• Problem details: Produce an exact copy of all the records.

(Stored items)
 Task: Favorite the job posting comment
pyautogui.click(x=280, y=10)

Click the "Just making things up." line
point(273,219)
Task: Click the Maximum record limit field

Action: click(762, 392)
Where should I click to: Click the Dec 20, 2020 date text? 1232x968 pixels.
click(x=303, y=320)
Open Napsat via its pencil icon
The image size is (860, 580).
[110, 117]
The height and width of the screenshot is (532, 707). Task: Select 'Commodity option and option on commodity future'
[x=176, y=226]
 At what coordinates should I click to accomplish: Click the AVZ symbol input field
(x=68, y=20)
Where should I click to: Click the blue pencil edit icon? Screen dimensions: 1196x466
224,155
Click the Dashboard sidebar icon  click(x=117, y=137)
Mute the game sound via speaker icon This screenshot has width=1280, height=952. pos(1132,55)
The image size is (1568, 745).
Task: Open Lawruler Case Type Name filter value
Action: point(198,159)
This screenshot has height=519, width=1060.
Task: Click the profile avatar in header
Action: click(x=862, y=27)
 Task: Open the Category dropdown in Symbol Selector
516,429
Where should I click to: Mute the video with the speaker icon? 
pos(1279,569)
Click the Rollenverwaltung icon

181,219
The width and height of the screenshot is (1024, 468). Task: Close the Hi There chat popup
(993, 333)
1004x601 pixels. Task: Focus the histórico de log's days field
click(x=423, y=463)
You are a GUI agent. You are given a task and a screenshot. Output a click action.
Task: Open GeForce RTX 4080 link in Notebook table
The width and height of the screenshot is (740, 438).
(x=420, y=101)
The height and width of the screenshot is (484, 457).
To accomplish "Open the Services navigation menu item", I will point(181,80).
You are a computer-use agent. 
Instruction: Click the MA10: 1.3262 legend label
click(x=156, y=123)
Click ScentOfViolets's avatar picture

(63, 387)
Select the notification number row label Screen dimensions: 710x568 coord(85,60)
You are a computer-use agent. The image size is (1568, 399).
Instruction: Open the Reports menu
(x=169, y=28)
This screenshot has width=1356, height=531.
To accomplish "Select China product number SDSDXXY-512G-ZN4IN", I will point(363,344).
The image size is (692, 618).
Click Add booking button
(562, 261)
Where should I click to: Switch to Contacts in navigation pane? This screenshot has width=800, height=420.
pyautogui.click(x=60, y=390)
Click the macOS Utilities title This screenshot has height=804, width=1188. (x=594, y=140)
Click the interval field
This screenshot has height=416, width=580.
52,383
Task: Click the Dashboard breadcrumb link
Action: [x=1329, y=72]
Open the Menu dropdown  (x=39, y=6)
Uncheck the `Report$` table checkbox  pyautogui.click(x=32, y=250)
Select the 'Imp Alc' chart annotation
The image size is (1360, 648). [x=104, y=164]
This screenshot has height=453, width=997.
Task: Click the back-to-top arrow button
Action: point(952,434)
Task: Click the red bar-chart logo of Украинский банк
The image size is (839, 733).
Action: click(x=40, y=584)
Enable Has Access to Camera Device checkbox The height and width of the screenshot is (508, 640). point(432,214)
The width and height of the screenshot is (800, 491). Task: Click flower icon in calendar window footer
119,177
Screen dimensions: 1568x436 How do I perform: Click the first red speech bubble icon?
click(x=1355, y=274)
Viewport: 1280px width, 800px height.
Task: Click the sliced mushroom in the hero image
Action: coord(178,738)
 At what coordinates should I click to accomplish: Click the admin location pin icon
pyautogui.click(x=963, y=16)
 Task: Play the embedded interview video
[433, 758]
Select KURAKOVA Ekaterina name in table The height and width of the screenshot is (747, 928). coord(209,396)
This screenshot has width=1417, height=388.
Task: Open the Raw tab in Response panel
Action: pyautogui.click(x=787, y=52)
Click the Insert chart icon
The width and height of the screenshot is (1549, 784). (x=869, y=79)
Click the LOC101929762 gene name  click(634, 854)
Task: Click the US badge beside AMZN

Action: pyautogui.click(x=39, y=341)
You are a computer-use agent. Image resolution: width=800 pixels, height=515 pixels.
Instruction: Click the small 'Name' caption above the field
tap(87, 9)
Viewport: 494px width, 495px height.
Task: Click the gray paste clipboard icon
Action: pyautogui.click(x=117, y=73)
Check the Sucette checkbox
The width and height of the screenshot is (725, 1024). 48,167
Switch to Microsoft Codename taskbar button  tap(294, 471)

• Answer to this problem:
 Task: Favorite the job posting comment
pyautogui.click(x=280, y=10)

Click the "Just making things up." line
point(273,219)
Task: Click the Maximum record limit field

Action: click(762, 392)
Where should I click to: Click the Dec 20, 2020 date text? 1232x968 pixels.
click(x=303, y=320)
Open Napsat via its pencil icon
The image size is (860, 580).
[110, 117]
The height and width of the screenshot is (532, 707). Task: Select 'Commodity option and option on commodity future'
[x=176, y=226]
 At what coordinates should I click to accomplish: Click the AVZ symbol input field
(x=68, y=20)
Where should I click to: Click the blue pencil edit icon? Screen dimensions: 1196x466
224,155
Click the Dashboard sidebar icon  click(x=117, y=137)
Mute the game sound via speaker icon This screenshot has width=1280, height=952. pos(1132,55)
The image size is (1568, 745).
Task: Open Lawruler Case Type Name filter value
Action: point(198,159)
This screenshot has height=519, width=1060.
Task: Click the profile avatar in header
Action: click(x=862, y=27)
 Task: Open the Category dropdown in Symbol Selector
516,429
Where should I click to: Mute the video with the speaker icon? 
pos(1279,569)
Click the Rollenverwaltung icon

181,219
The width and height of the screenshot is (1024, 468). Task: Close the Hi There chat popup
(993, 333)
1004x601 pixels. Task: Focus the histórico de log's days field
click(x=423, y=463)
You are a GUI agent. You are given a task and a screenshot. Output a click action.
Task: Open GeForce RTX 4080 link in Notebook table
The width and height of the screenshot is (740, 438).
(x=420, y=101)
The height and width of the screenshot is (484, 457).
To accomplish "Open the Services navigation menu item", I will point(181,80).
You are a computer-use agent. 
Instruction: Click the MA10: 1.3262 legend label
click(x=156, y=123)
Click ScentOfViolets's avatar picture

(63, 387)
Select the notification number row label Screen dimensions: 710x568 coord(85,60)
You are a computer-use agent. The image size is (1568, 399).
Instruction: Open the Reports menu
(x=169, y=28)
This screenshot has width=1356, height=531.
To accomplish "Select China product number SDSDXXY-512G-ZN4IN", I will point(363,344).
The image size is (692, 618).
Click Add booking button
(562, 261)
Where should I click to: Switch to Contacts in navigation pane? This screenshot has width=800, height=420.
pyautogui.click(x=60, y=390)
Click the macOS Utilities title This screenshot has height=804, width=1188. (x=594, y=140)
Click the interval field
This screenshot has height=416, width=580.
52,383
Task: Click the Dashboard breadcrumb link
Action: [x=1329, y=72]
Open the Menu dropdown  (x=39, y=6)
Uncheck the `Report$` table checkbox  pyautogui.click(x=32, y=250)
Select the 'Imp Alc' chart annotation
The image size is (1360, 648). [x=104, y=164]
This screenshot has height=453, width=997.
Task: Click the back-to-top arrow button
Action: point(952,434)
Task: Click the red bar-chart logo of Украинский банк
The image size is (839, 733).
Action: click(x=40, y=584)
Enable Has Access to Camera Device checkbox The height and width of the screenshot is (508, 640). point(432,214)
The width and height of the screenshot is (800, 491). Task: Click flower icon in calendar window footer
119,177
Screen dimensions: 1568x436 How do I perform: Click the first red speech bubble icon?
click(x=1355, y=274)
Viewport: 1280px width, 800px height.
Task: Click the sliced mushroom in the hero image
Action: coord(178,738)
 At what coordinates should I click to accomplish: Click the admin location pin icon
pyautogui.click(x=963, y=16)
 Task: Play the embedded interview video
[433, 758]
Select KURAKOVA Ekaterina name in table The height and width of the screenshot is (747, 928). coord(209,396)
This screenshot has width=1417, height=388.
Task: Open the Raw tab in Response panel
Action: pyautogui.click(x=787, y=52)
Click the Insert chart icon
The width and height of the screenshot is (1549, 784). (x=869, y=79)
Click the LOC101929762 gene name  click(634, 854)
Task: Click the US badge beside AMZN

Action: pyautogui.click(x=39, y=341)
You are a computer-use agent. Image resolution: width=800 pixels, height=515 pixels.
Instruction: Click the small 'Name' caption above the field
tap(87, 9)
Viewport: 494px width, 495px height.
Task: Click the gray paste clipboard icon
Action: pyautogui.click(x=117, y=73)
Check the Sucette checkbox
The width and height of the screenshot is (725, 1024). 48,167
Switch to Microsoft Codename taskbar button  tap(294, 471)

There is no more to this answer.